Skip to content

Connection Tracking (conntrack)

How the kernel tracks the state of network connections for stateful firewalling and NAT

What conntrack does

Connection tracking maintains a table of all active network flows. For every packet, the kernel looks up its flow in this table to determine its state (new, established, related, invalid). This enables:

  • Stateful firewalling: Accept replies to outbound connections without explicit rules
  • NAT: Track both directions of a rewritten connection
  • Helper modules: Track related connections (FTP data channel, SIP RTP, etc.)
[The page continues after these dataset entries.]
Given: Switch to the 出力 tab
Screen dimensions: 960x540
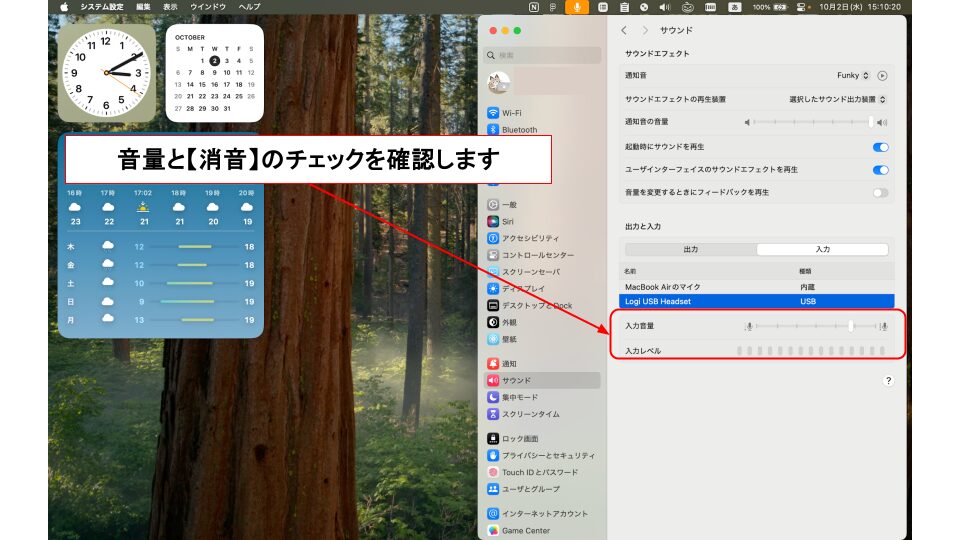Looking at the screenshot, I should pyautogui.click(x=690, y=249).
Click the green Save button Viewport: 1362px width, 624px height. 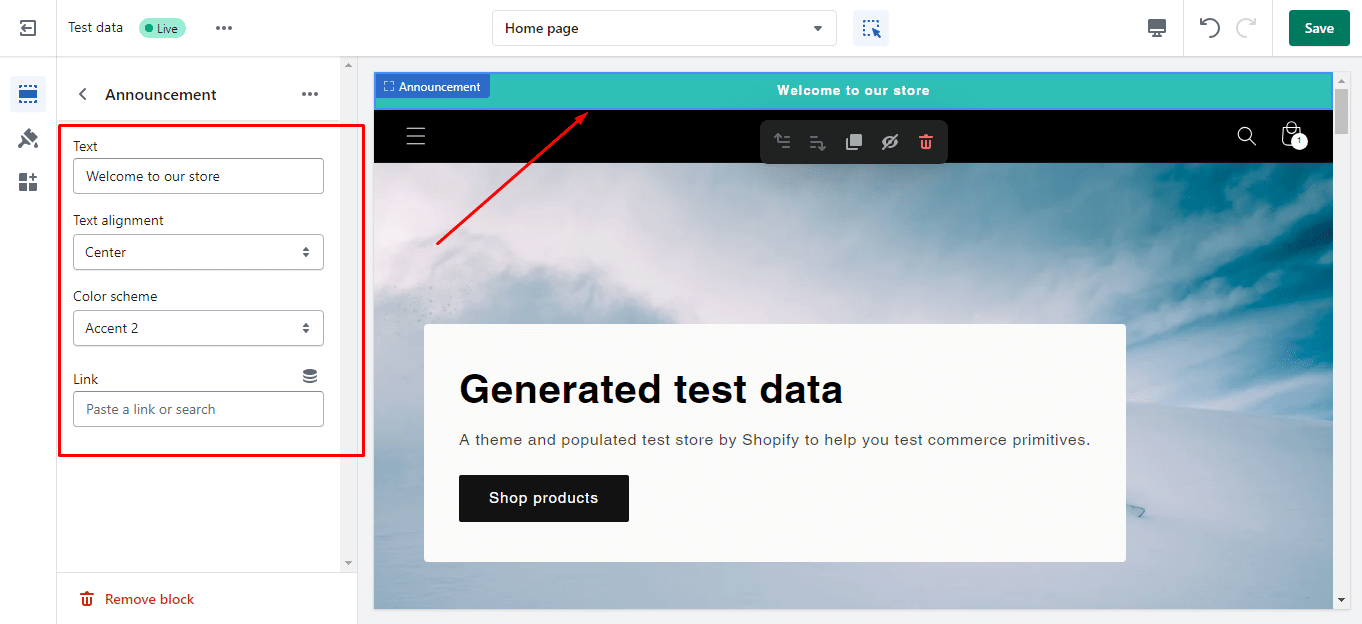1318,27
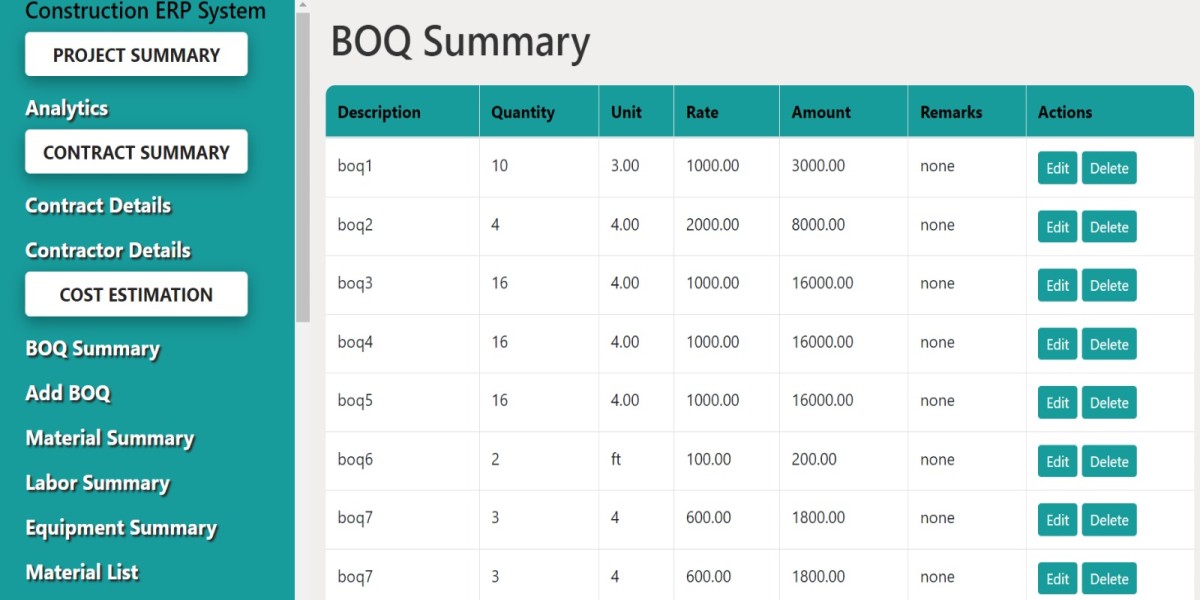Click the sidebar vertical scrollbar
Screen dimensions: 1200x600
tap(302, 166)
Conntrack is implemented in net/netfilter/nf_conntrack_core.c and hooks at PREROUTING and OUTPUT (before routing and before NAT).

struct nf_conn

Each tracked connection is a struct nf_conn:

// include/net/netfilter/nf_conntrack.h
struct nf_conn {
    struct nf_conntrack ct_general;  // reference count

    u32 timeout;  // expiry time (jiffies32)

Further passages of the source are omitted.